Exercise goal:
Where the line containing "Given: Launch the pink photo viewer app" appears in the entries below, start there and print only that line and every line after it, exactly, through the end, excluding pictures.

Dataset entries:
+--

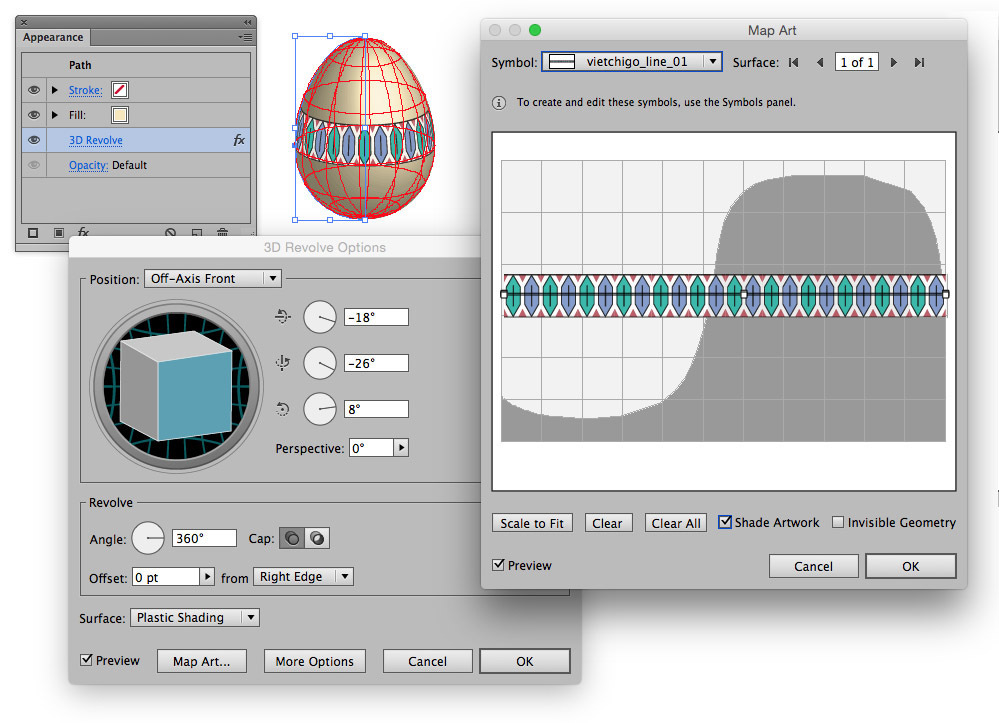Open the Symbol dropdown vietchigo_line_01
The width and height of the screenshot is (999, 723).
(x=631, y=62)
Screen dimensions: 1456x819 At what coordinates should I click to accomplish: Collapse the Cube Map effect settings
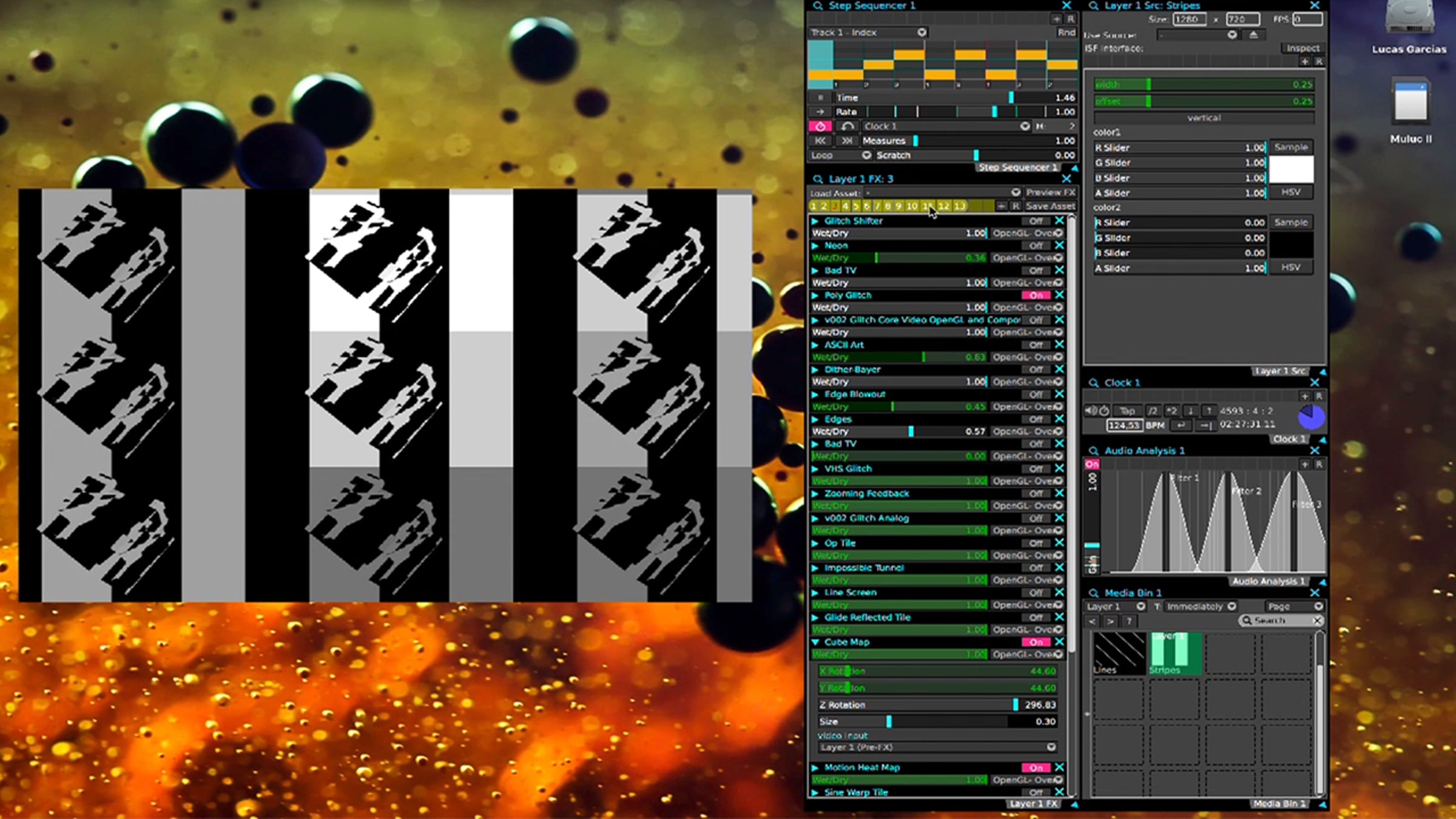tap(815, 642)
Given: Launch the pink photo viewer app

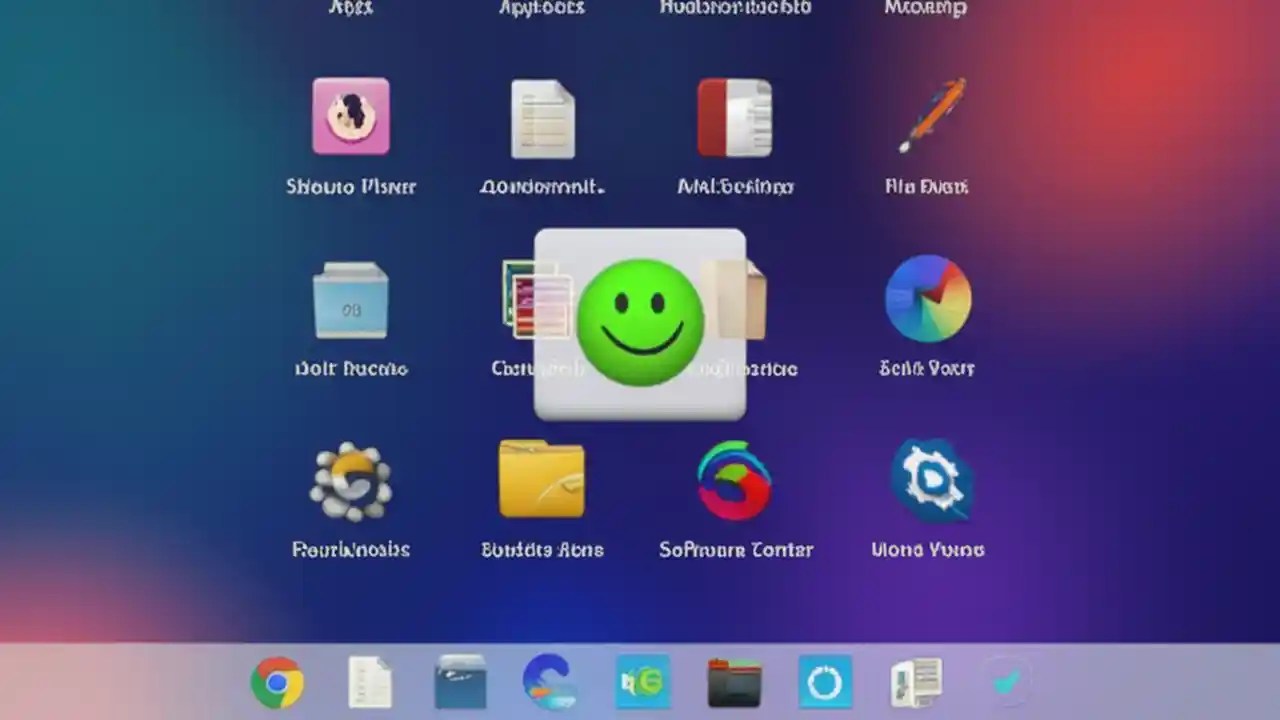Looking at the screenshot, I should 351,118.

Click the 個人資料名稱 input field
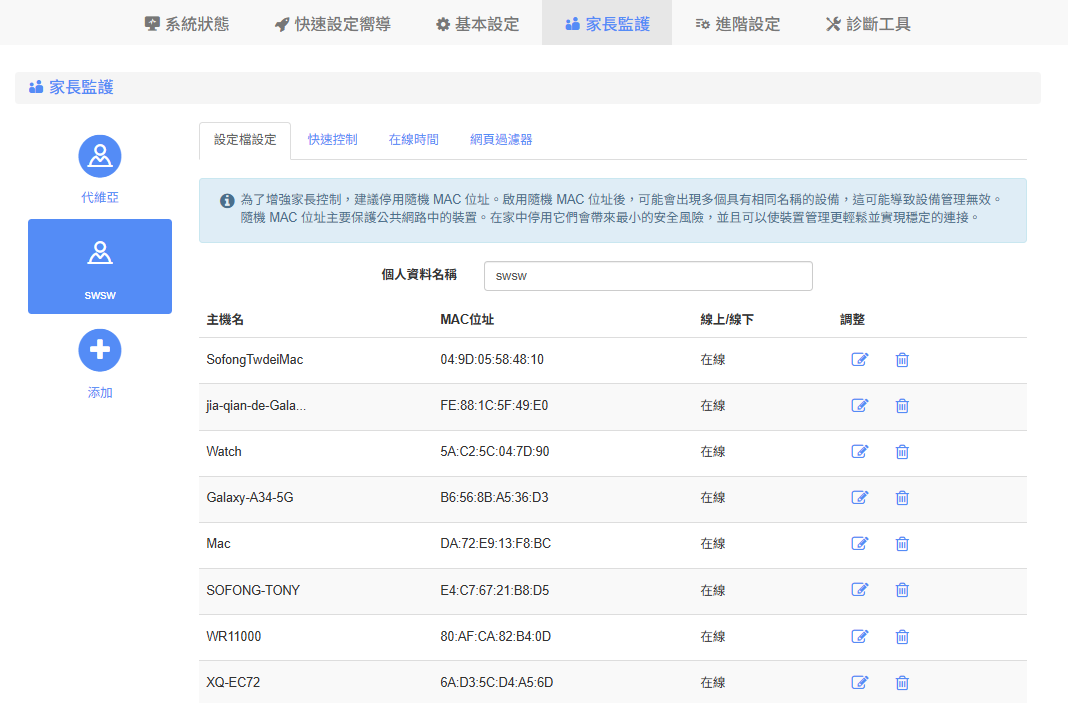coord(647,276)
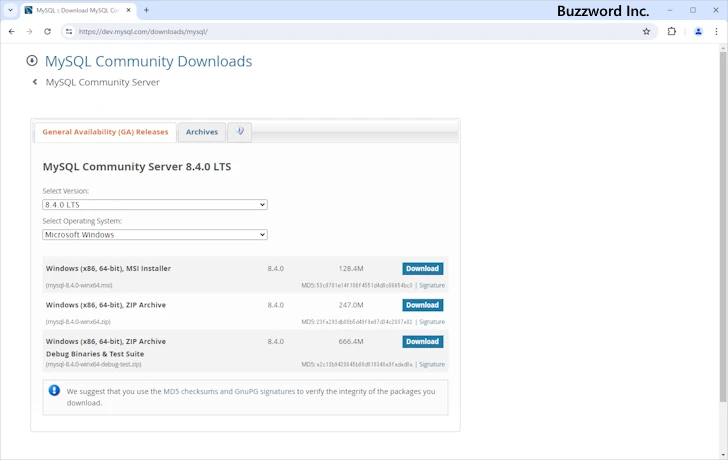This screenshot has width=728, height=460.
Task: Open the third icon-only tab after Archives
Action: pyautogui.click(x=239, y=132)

+--

Task response:
Given: Launch the pink photo viewer app

Looking at the screenshot, I should 351,118.

Click the 個人資料名稱 input field
coord(647,276)
This screenshot has width=728, height=460.
Task: Open the third icon-only tab after Archives
Action: pyautogui.click(x=239, y=132)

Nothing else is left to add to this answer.